Kolumbus versuchte, in Übereinstimmung mit der Bedeutung seines Vornamens Christoph eine Art „Christusträger“ zu sein. Schließlich hatten ihn Spaniens Herrscher ausgesandt, um „im Dienst Gottes den katholischen Glauben zu verbreiten“. Aber nach einigen nicht besonders erfolgreichen Versuchen, Eingeborenen das Kreuzzeichen und das Ave-Maria beizubringen, konzentrierte er sich auf etwas, was ihm lohnender erschien: die Suche nach Gold und dem schwer zu findenden Weg nach Indien.
Trotzdem treten mehrere Katholiken für die Heiligsprechung des Kolumbus ein, weil er bei der Ausdehnung der Grenzen der Christenheit eine Schlüsselstellung einnahm. Doch die Massen„bekehrungen“, die seinen Entdeckungen folgten, haben nur wenig dazu beigetragen, den Menschen in der Neuen Welt den echten Christus zu verkündigen. Das wahre Christentum ist nie durch das Schwert, sondern immer durch friedliche Mittel verbreitet worden. Die Verbreitung des Evangeliums durch die Anwendung von Gewalt steht in krassem Gegensatz zu dem, was Jesus lehrte. (Vergleiche Matthäus 10:14; 26:52.)

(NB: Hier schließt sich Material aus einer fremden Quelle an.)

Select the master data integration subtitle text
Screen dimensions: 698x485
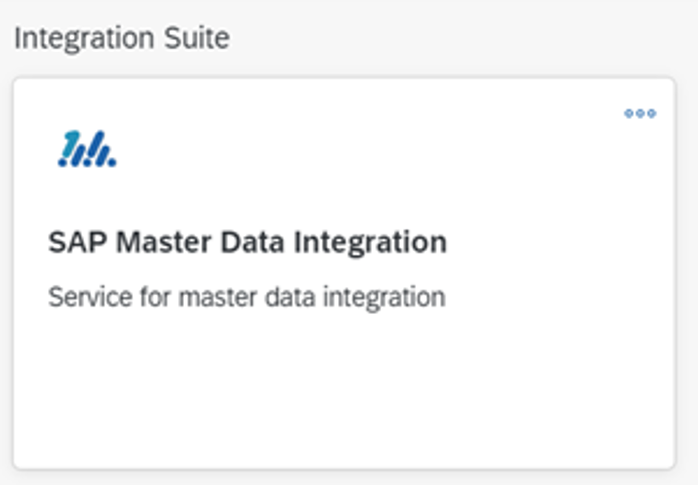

Kolumbus (spanisch: Colón) gelang es etwas besser, seinem Familiennamen — er bedeutet „Besiedler“ — zu entsprechen. Er war der Gründer der ersten beiden europäischen Kolonien oder Siedlungen in der Neuen Welt. Diese waren zwar nicht von Bestand, aber bald wurden andere Kolonien gegründet. Die Kolonisierung Amerikas setzte man fort, doch sie war keineswegs ein Segen, besonders nicht für die Menschen, die in koloniale Abhängigkeit gebracht wurden.
Der Dominikaner Bartolomé de las Casas, der die ursprüngliche Kolonisierung der Westindischen Inseln miterlebt hatte, legte bei Philipp II., dem König von Spanien, wegen der Ungerechtigkeiten, unter denen diese Unschuldigen zu leiden hatten, Protest ein. Sie würden ohne gerechtfertigten Grund völlig vernichtet. Nur Habgier und Ehrgeiz seien das Motiv für solche Schlechtigkeiten.
Die schlimmsten Mißstände wurden zwar später beseitigt, jedoch nicht die selbstsüchtigen Beweggründe und die skrupellosen Methoden der Kolonialherren. Es überrascht daher nicht, daß gegenüber einer solchen Herrschaft starke Haßgefühle aufkamen. Bis zum 20. Jahrhundert hatten die meisten Länder Amerikas das Joch der Kolonialherrschaft abgeschüttelt.
Es ist bestimmt eine schwierige Aufgabe, ganze Kontinente zum Christentum zu bekehren und über zahlreiche Stämme und Sprachen in Gerechtigkeit zu regieren. Und man täte Kolumbus unrecht, würde man ihn für die schlimmen Folgen verantwortlich machen, die das schwierige Unternehmen hatte, das er durch die Überquerung des Ozeans unabsichtlich in die Wege leitete und das zur sogenannten „Begegnung zweier Welten“ führte.
Kirkpatrick Sale sagt diesbezüglich in seinem Buch Das verlorene Paradies: „Die Europäer hatten zweifellos einmal die Chance, einen neuen Hafen in einem neuen Land zu finden, das sie schemenhaft als Paradies erkannten.“ Aber es ist etwas anderes, eine neue Welt zu schaffen, als eine zu entdecken. Nicht zum erstenmal scheiterte der Versuch, eine neue Welt aufzubauen.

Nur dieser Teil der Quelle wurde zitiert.